Een specifieke vorm van monitoring is de zogeheten Observational Method. Dit is een ontwerpmethodiek waarbij tijdens de uitvoering van een project nog aanpassingen van het ontwerp en de uitvoering mogelijk zijn. Traditioneel ligt het ontwerp al voor de start van de uitvoering vast, waarbij het ontwerp is gebaseerd op veilige en enigszins conservatieve aannames op basis van de informatie die voor de start van het project bekend is. Bij de Observational Method wordt niet uitgegaan van deze aannames, maar van verschillende scenario’s die vooraf goed zijn doordacht. De uitvoering start volgens een gekozen, haalbaar geacht scenario.

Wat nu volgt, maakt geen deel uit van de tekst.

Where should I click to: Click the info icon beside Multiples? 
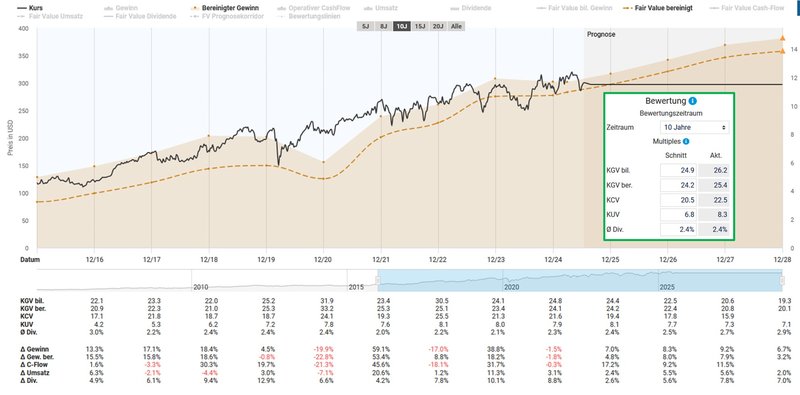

Vervolgens wordt op basis van intensieve monitoring gekeken of dit scenario inderdaad haalbaar is, of beter kan worden overgeschakeld naar een conservatiever of juist optimistischer scenario.

Communicatie en omgevingsmanagement

Bouwen in een dichtbevolkte omgeving vraagt om open communicatie, waarbij niet alleen wordt gecommuniceerd bij negatieve gebeurtenissen, maar continu en vanuit de gevoelens die op dat moment leven in de omgeving van het project. Dit houdt onder andere in dat een omgevingsmanager voortdurend alert moet zijn op geluiden uit de omgeving en zijn communicatie daarop moet aanpassen. Wat vinden omwonenden en winkeliers belangrijke onderwerpen? Welke vragen en klachten doen de ronde?

Bij de communicatie met de omgeving is het belangrijk om helder te zijn over de hinder die het bouwen kan opleveren. Denk aan bouwstof, lawaai, trillingen door het inbrengen en verwijderen van damwanden, het ontstaan van scheuren in gevels en wanden door zettingen, en een slechtere bereikbaarheid. En wat gebeurt er allemaal vanuit het project om de hinder zo veel mogelijk te beperken? Ook dat moet goed worden gecommuniceerd, waarbij geldt dat de communicatie pas geslaagd is als de ontvanger – de bewoner tegenover de bouwput of de winkelier om de hoek – de boodschap heeft begrepen. Dat vereist dat de zender zijn informatie ‘op maat’ verstrekt in de taal van de verschillende ontvangers en rekening houdend met hun kennisniveau.